Prompt: Reproduce the rows verbatim, starting at the first line of the rows and ending at the line containing "pos(23,197)", with both of those lines included.

Data shown:
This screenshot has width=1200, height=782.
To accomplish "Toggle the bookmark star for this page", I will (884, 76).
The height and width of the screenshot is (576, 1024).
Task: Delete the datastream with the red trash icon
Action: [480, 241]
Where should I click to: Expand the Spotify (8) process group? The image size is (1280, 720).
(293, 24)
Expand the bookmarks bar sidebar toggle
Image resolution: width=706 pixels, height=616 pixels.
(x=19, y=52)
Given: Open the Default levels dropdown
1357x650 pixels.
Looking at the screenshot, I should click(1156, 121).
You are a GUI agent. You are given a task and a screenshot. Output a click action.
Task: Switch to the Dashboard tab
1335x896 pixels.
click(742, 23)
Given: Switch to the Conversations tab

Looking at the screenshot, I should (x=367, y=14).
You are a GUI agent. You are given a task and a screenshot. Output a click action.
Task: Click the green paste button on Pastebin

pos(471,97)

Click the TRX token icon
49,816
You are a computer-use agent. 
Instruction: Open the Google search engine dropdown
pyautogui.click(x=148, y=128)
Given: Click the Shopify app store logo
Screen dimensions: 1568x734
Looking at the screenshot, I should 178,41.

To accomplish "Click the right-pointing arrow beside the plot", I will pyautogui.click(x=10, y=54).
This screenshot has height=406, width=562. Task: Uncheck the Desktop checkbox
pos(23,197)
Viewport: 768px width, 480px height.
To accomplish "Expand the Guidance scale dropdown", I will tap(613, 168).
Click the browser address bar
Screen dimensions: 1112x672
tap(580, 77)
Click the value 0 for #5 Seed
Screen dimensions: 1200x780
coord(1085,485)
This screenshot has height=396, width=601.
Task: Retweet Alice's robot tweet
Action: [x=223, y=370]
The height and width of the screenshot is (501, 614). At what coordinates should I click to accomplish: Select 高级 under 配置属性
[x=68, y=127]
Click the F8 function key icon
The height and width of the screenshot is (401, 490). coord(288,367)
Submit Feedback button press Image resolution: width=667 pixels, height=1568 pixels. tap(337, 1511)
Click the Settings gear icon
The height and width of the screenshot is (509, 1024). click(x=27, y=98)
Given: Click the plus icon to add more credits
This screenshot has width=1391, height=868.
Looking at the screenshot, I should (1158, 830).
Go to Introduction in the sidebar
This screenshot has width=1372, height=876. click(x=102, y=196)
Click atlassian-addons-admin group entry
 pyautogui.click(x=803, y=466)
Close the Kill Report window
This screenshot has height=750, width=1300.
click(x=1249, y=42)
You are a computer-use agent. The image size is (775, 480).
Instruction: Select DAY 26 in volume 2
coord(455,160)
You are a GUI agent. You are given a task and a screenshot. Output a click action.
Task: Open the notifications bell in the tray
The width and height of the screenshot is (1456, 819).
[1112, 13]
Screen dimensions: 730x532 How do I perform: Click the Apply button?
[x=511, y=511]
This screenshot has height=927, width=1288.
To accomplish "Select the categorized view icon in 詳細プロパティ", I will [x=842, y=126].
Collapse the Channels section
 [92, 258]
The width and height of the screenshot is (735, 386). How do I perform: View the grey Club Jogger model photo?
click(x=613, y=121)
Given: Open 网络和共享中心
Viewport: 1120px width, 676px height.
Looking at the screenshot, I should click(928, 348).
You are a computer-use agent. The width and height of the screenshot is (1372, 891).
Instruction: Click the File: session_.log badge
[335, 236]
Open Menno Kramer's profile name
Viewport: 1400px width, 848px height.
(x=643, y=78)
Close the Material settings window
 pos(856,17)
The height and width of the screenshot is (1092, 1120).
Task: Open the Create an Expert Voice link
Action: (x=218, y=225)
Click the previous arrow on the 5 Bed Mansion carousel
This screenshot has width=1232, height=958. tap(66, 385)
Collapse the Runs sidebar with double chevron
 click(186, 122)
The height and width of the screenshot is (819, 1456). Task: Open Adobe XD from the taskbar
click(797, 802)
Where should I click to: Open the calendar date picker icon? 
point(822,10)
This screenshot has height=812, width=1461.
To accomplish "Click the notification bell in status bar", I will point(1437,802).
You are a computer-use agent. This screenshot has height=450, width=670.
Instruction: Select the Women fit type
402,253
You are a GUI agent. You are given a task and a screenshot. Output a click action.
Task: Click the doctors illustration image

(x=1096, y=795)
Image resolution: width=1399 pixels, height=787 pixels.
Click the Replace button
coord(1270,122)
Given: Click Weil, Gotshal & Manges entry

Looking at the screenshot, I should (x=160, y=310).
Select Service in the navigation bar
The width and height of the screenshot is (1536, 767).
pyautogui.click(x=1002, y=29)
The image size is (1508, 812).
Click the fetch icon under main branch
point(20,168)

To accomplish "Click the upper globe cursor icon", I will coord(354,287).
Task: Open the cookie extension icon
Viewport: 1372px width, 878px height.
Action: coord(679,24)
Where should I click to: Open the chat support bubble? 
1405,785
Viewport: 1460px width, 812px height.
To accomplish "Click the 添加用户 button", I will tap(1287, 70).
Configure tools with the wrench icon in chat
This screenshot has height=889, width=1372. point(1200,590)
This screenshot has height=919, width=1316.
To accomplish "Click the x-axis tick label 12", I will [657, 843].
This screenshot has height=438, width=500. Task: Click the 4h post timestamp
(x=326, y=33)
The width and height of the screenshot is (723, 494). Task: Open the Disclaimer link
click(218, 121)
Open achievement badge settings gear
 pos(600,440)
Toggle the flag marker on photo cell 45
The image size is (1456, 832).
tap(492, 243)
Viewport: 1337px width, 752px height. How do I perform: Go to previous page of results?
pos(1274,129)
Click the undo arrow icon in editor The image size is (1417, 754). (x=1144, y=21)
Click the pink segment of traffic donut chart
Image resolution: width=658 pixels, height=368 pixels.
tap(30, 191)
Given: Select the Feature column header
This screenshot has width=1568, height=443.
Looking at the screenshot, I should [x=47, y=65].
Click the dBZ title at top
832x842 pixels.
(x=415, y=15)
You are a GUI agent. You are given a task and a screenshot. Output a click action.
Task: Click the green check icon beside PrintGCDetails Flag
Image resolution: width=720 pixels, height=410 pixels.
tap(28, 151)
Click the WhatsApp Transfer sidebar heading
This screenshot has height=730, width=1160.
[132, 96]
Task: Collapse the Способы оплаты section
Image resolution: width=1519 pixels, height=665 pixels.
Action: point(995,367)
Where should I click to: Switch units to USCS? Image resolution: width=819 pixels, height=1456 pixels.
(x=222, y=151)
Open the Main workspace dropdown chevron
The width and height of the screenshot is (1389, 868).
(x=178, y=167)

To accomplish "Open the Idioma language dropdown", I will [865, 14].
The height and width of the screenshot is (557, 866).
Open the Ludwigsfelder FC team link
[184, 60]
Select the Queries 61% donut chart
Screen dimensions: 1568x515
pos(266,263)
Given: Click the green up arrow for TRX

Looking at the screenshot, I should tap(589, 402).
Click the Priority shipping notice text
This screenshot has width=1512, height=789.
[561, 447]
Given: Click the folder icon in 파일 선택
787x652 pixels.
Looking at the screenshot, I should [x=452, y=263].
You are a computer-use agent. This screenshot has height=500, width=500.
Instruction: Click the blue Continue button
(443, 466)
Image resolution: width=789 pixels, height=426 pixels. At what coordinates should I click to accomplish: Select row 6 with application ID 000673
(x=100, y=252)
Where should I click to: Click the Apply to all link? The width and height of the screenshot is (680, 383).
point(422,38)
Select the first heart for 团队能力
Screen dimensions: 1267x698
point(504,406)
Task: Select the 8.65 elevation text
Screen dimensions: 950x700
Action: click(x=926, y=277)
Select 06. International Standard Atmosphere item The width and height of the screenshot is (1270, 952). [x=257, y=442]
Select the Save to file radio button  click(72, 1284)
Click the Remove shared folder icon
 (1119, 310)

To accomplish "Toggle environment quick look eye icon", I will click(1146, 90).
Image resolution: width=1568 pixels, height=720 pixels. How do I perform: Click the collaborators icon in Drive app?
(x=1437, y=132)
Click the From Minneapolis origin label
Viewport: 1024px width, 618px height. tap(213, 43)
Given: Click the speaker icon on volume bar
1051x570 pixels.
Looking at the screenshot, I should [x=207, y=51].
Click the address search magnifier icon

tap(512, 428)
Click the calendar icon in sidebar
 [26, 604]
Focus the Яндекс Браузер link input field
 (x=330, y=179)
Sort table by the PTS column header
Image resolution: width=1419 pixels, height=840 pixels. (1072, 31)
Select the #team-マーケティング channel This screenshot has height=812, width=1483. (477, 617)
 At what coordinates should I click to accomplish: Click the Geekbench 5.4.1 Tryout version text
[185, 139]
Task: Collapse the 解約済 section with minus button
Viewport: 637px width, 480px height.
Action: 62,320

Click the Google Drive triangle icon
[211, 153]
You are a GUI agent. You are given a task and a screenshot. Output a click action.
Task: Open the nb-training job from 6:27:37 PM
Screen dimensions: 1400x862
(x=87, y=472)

The result:
This screenshot has width=1200, height=782.
To accomplish "Toggle the bookmark star for this page", I will (884, 76).
The height and width of the screenshot is (576, 1024).
Task: Delete the datastream with the red trash icon
Action: [480, 241]
Where should I click to: Expand the Spotify (8) process group? The image size is (1280, 720).
(293, 24)
Expand the bookmarks bar sidebar toggle
Image resolution: width=706 pixels, height=616 pixels.
(x=19, y=52)
Given: Open the Default levels dropdown
1357x650 pixels.
Looking at the screenshot, I should click(1156, 121).
You are a GUI agent. You are given a task and a screenshot. Output a click action.
Task: Switch to the Dashboard tab
1335x896 pixels.
click(742, 23)
Given: Switch to the Conversations tab

Looking at the screenshot, I should (x=367, y=14).
You are a GUI agent. You are given a task and a screenshot. Output a click action.
Task: Click the green paste button on Pastebin

pos(471,97)

Click the TRX token icon
49,816
You are a computer-use agent. 
Instruction: Open the Google search engine dropdown
pyautogui.click(x=148, y=128)
Given: Click the Shopify app store logo
Screen dimensions: 1568x734
Looking at the screenshot, I should 178,41.

To accomplish "Click the right-pointing arrow beside the plot", I will pyautogui.click(x=10, y=54).
This screenshot has height=406, width=562. Task: Uncheck the Desktop checkbox
pos(23,197)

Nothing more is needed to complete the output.